▶ _WHAT TO DO_: Every single line below has to be printed once more, exactly.

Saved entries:

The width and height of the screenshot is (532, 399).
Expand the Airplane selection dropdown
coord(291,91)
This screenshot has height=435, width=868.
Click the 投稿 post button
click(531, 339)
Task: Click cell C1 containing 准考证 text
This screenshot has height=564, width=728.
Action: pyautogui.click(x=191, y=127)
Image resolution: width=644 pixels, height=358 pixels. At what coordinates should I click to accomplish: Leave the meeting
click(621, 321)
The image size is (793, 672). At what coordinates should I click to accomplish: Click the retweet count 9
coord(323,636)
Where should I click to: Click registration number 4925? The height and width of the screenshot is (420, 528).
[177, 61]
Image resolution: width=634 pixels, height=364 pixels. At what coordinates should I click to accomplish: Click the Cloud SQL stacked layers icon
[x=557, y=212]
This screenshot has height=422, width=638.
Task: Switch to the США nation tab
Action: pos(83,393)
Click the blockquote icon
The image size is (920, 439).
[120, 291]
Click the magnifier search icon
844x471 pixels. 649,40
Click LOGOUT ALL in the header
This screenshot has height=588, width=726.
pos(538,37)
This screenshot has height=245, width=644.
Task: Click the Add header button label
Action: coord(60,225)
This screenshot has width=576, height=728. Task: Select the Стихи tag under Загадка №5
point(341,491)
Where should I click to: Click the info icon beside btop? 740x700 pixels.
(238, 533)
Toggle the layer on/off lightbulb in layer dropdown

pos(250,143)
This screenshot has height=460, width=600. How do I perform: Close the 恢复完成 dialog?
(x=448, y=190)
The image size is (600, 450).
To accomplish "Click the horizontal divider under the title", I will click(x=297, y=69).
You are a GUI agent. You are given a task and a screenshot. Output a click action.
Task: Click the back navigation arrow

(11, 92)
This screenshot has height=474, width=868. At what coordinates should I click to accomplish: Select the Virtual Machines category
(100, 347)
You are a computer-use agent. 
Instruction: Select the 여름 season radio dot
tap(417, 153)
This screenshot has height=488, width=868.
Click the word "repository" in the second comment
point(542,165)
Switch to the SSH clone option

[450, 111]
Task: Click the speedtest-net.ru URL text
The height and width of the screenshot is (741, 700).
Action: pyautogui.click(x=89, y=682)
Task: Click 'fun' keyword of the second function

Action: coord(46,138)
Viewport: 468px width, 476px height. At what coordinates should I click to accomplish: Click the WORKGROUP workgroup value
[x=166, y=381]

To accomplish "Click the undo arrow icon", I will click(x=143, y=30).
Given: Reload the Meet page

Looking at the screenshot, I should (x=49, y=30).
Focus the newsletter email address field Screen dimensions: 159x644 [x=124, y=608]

▶ _SOLVED EXERCISE_:
The width and height of the screenshot is (532, 399).
Expand the Airplane selection dropdown
coord(291,91)
This screenshot has height=435, width=868.
Click the 投稿 post button
click(531, 339)
Task: Click cell C1 containing 准考证 text
This screenshot has height=564, width=728.
Action: pyautogui.click(x=191, y=127)
Image resolution: width=644 pixels, height=358 pixels. At what coordinates should I click to accomplish: Leave the meeting
click(621, 321)
The image size is (793, 672). At what coordinates should I click to accomplish: Click the retweet count 9
coord(323,636)
Where should I click to: Click registration number 4925? The height and width of the screenshot is (420, 528).
[177, 61]
Image resolution: width=634 pixels, height=364 pixels. At what coordinates should I click to accomplish: Click the Cloud SQL stacked layers icon
[x=557, y=212]
This screenshot has height=422, width=638.
Task: Switch to the США nation tab
Action: pos(83,393)
Click the blockquote icon
The image size is (920, 439).
[120, 291]
Click the magnifier search icon
844x471 pixels. 649,40
Click LOGOUT ALL in the header
This screenshot has height=588, width=726.
pos(538,37)
This screenshot has height=245, width=644.
Task: Click the Add header button label
Action: coord(60,225)
This screenshot has width=576, height=728. Task: Select the Стихи tag under Загадка №5
point(341,491)
Where should I click to: Click the info icon beside btop? 740x700 pixels.
(238, 533)
Toggle the layer on/off lightbulb in layer dropdown

pos(250,143)
This screenshot has height=460, width=600. How do I perform: Close the 恢复完成 dialog?
(x=448, y=190)
The image size is (600, 450).
To accomplish "Click the horizontal divider under the title", I will click(x=297, y=69).
You are a GUI agent. You are given a task and a screenshot. Output a click action.
Task: Click the back navigation arrow

(11, 92)
This screenshot has height=474, width=868. At what coordinates should I click to accomplish: Select the Virtual Machines category
(100, 347)
You are a computer-use agent. 
Instruction: Select the 여름 season radio dot
tap(417, 153)
This screenshot has height=488, width=868.
Click the word "repository" in the second comment
point(542,165)
Switch to the SSH clone option

[450, 111]
Task: Click the speedtest-net.ru URL text
The height and width of the screenshot is (741, 700).
Action: pyautogui.click(x=89, y=682)
Task: Click 'fun' keyword of the second function

Action: coord(46,138)
Viewport: 468px width, 476px height. At what coordinates should I click to accomplish: Click the WORKGROUP workgroup value
[x=166, y=381]

To accomplish "Click the undo arrow icon", I will click(x=143, y=30).
Given: Reload the Meet page

Looking at the screenshot, I should (x=49, y=30).
Focus the newsletter email address field Screen dimensions: 159x644 [x=124, y=608]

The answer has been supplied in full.